Task directions: The output is the line containing "1385x397 pixels. Task: Clear" plus every later line down to the end of the listing below, copied exactly. No pictures belong in it.

Source material:
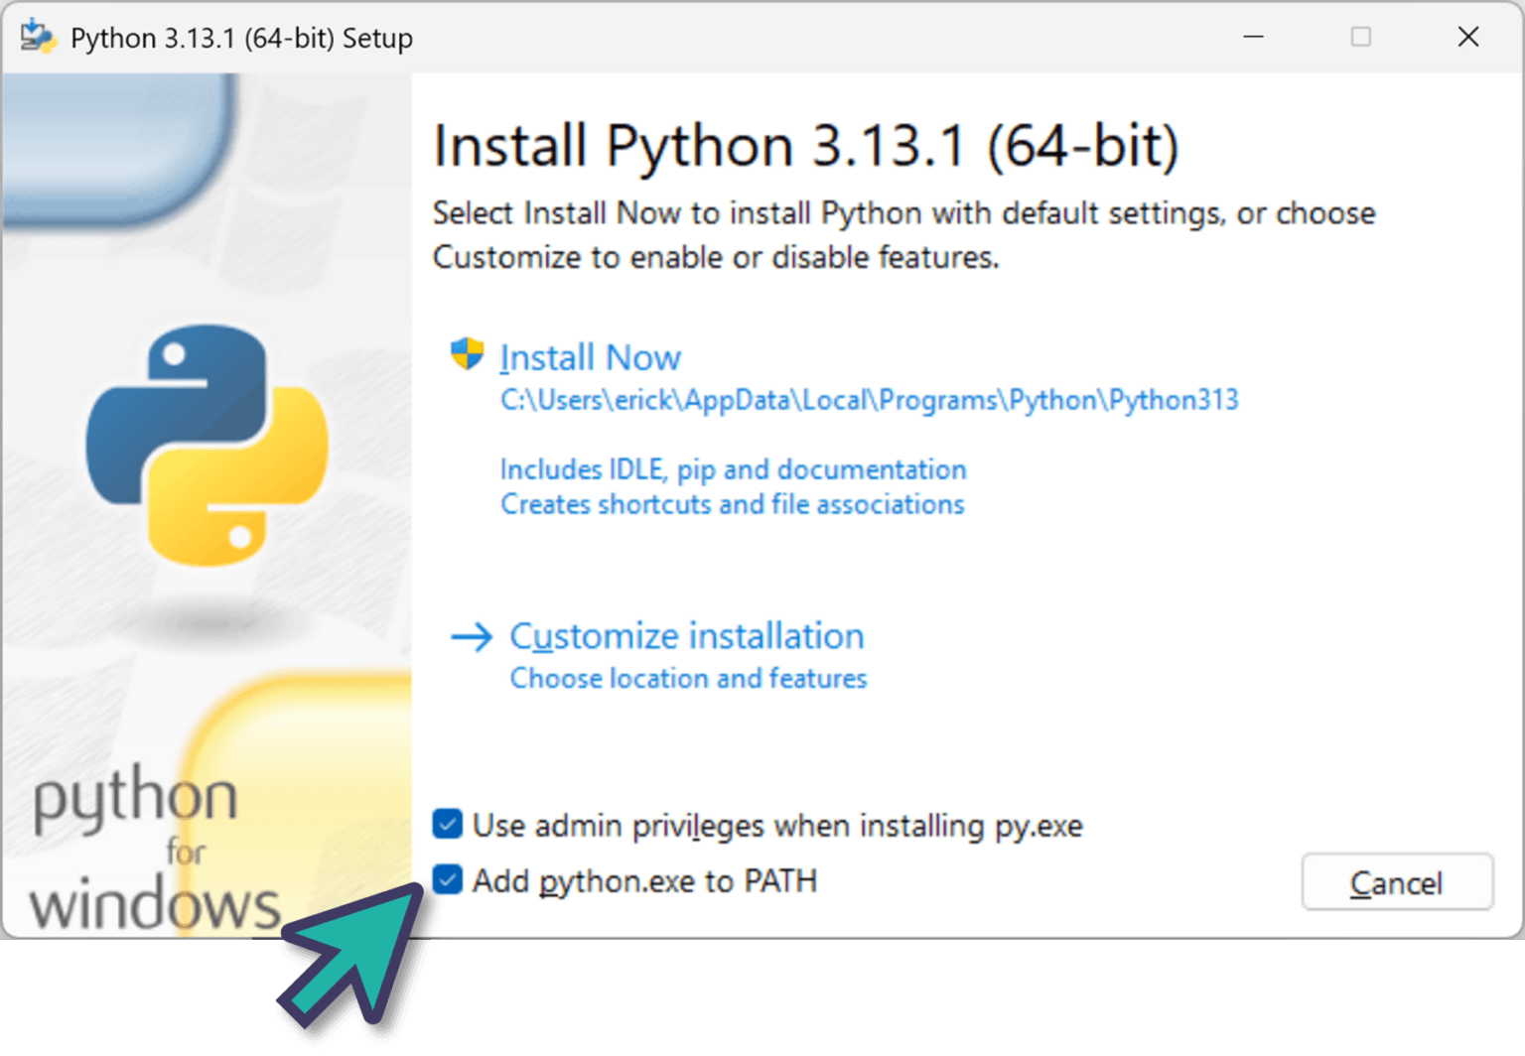This screenshot has height=1056, width=1525.
Task: Click the Python installer icon in the title bar
Action: (38, 37)
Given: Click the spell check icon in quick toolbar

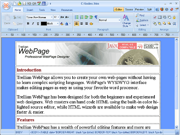Looking at the screenshot, I should click(x=39, y=3).

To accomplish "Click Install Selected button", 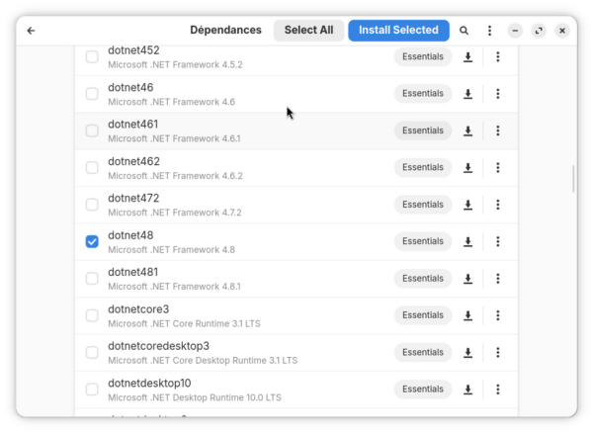I will click(398, 31).
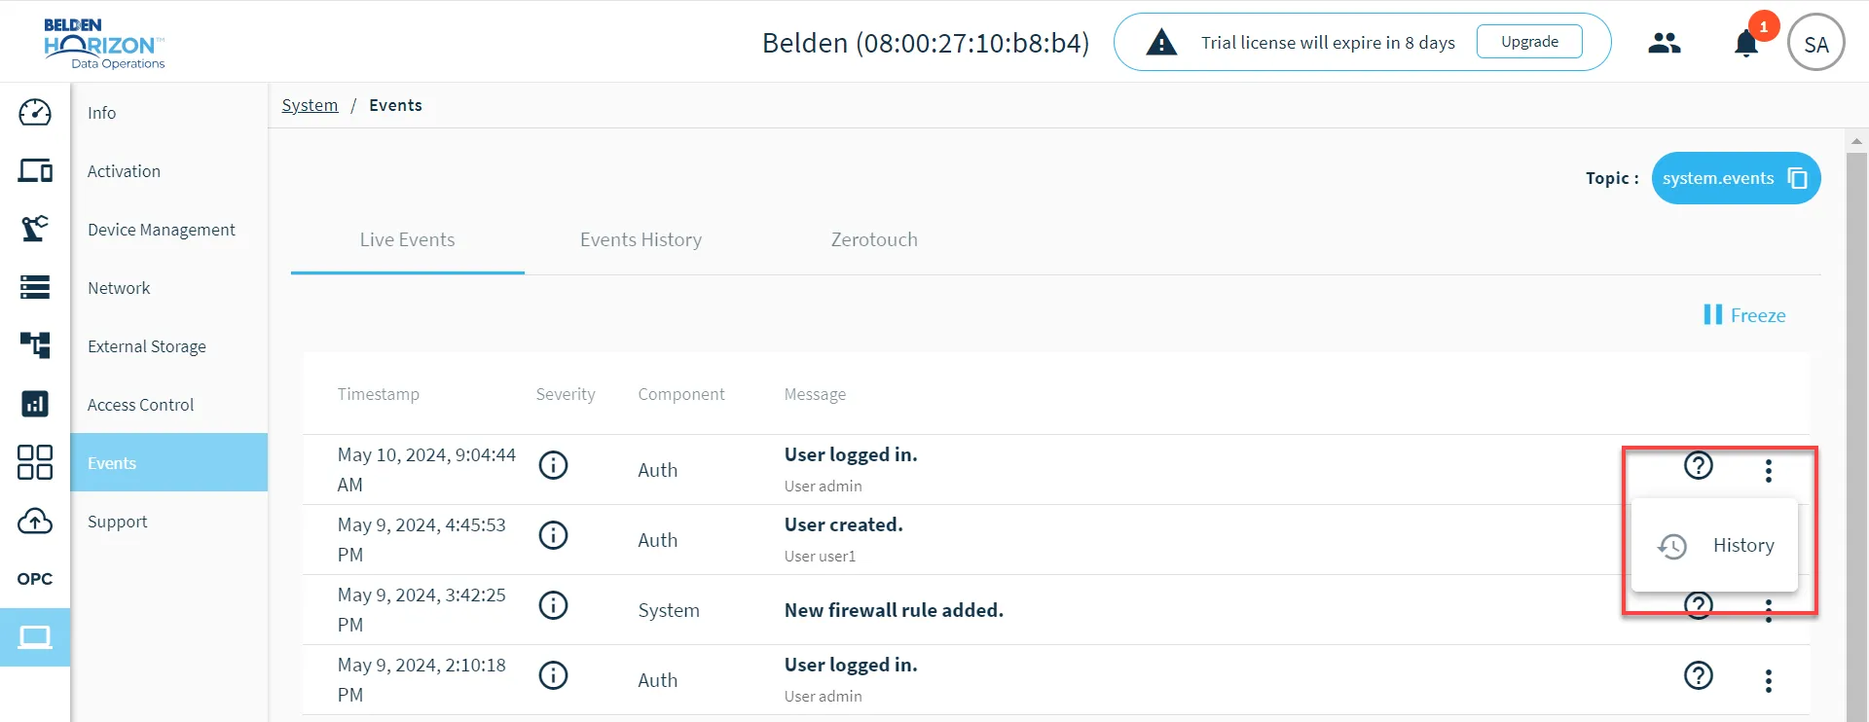Open the users group icon in header
1869x722 pixels.
click(1665, 43)

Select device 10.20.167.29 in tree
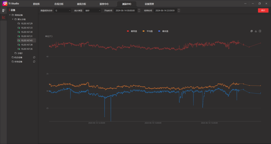[27, 24]
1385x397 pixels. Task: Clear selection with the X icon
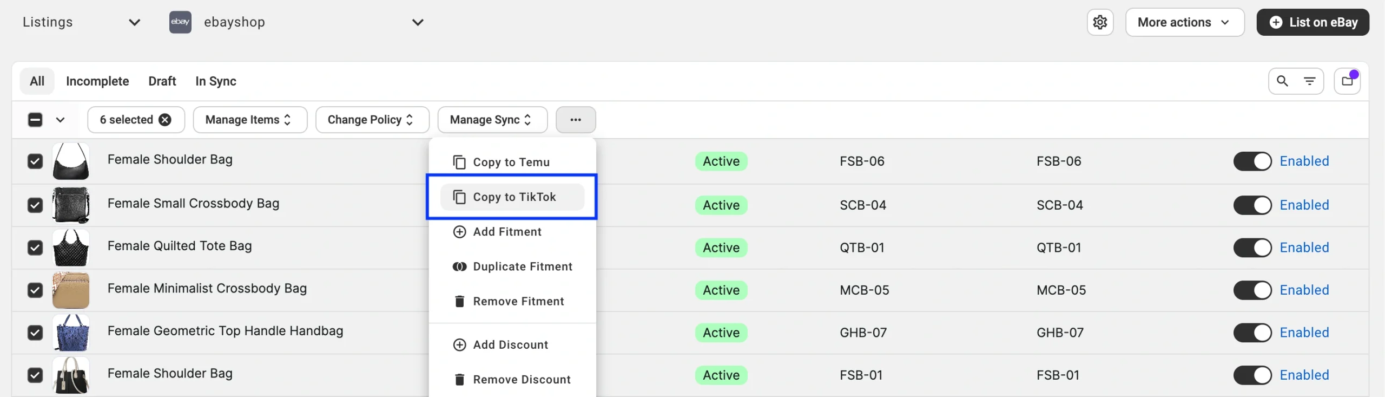coord(165,120)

Response below:
1385x397 pixels. Task: Clear selection with the X icon
coord(165,120)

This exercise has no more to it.